Yuk-Ming Dennis Lo

The Chinese University of Hong Kong


Primary Section: 41, Medical Genetics, Hematology, and Oncology
Membership Type:
International Member (elected 2013)

Biosketch

Dennis Lo is the Director of the Li Ka Shing Institute of Health Sciences, the Li Ka Shing Professor of Medicine and Professor of Chemical Pathology of The Chinese University of Hong Kong. He is a chemical pathologist with an interest in molecular pathology and molecular diagnostics. He is known particularly for his discovery of cell-free fetal DNA in maternal plasma in 1997 and in pushing forward noninvasive prenatal testing using this technology. He was born in Hong Kong and finished his school education in the city. He received his undergraduate education from the University of Cambridge and obtained his medical and doctorate degrees from the University of Oxford. He was on the faculty of the University of Oxford Clinical School from 1994 to 1997. He returned to Hong Kong in 1997 and currently serves as the chair of the Department of Chemical Pathology and the Associate Dean (Research) of the Faculty of Medicine.

Research Interests

Dennis Lo has demonstrated the presence of fetal DNA, RNA and miRNA in the plasma of pregnant women. He has elucidated the fundamental biological properties of fetal nucleic acids in maternal plasma, including their concentrations, gestational age-related variations and quantitative aberrations in pregnancy-associated disorders.

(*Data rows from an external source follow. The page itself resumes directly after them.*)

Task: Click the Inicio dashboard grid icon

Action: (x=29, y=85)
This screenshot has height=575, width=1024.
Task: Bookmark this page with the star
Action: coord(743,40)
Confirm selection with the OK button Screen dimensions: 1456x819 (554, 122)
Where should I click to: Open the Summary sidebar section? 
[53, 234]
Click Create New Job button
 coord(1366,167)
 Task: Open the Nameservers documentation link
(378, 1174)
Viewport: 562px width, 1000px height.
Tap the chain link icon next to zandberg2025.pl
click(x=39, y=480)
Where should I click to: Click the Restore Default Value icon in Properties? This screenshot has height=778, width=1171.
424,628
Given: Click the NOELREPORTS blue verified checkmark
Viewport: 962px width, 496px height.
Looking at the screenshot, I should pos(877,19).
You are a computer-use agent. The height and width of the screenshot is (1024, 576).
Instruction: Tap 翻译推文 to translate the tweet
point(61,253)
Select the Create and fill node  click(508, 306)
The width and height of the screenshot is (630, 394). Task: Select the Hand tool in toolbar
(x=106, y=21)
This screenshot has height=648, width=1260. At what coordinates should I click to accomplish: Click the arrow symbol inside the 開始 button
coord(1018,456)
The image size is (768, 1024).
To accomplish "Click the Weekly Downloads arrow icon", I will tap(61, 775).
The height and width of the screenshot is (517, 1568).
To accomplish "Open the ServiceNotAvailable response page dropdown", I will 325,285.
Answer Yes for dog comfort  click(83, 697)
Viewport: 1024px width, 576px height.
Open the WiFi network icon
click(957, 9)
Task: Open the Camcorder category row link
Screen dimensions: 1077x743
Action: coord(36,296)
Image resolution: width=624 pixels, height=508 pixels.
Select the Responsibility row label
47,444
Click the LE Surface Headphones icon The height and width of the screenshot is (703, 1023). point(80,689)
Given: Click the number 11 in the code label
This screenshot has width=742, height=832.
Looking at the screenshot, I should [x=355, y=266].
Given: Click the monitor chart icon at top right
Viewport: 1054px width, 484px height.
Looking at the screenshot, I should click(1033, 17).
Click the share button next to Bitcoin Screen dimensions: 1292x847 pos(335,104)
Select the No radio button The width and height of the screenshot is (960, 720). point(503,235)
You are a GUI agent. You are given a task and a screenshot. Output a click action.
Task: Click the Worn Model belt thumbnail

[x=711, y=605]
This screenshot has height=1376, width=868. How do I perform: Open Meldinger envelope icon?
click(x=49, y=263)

He has pioneered the use of massively parallel DNA sequencing in the analysis of fetal nucleic acids in maternal plasma. In particular, he has achieved the robust detection of fetal chromosomal aneuploidies, e.g. Down syndrome, from maternal plasma and conducted the first large-scale validation of this approach. This technology is currently in use in over 15 countries around the world. He was the first to report approaches for sequencing the fetal genome and fetal methylome from maternal plasma. In parallel to his work on noninvasive prenatal testing, Dennis Lo has also worked on the detection of cancer using plasma nucleic acids. In particular, he has developed a robust test for nasopharyngeal carcinoma through the detection of plasma Epstein-Barr virus DNA sequences. This test is now in use in many centers around the world and represent one of the most sensitive and specific molecular markers for a solid cancer. He has recently achieved the noninvasive profiling of tumor genomes and methylomes using genomewide plasma DNA sequencing. This latter approach has the potential to become a universal test for multiple cancer types.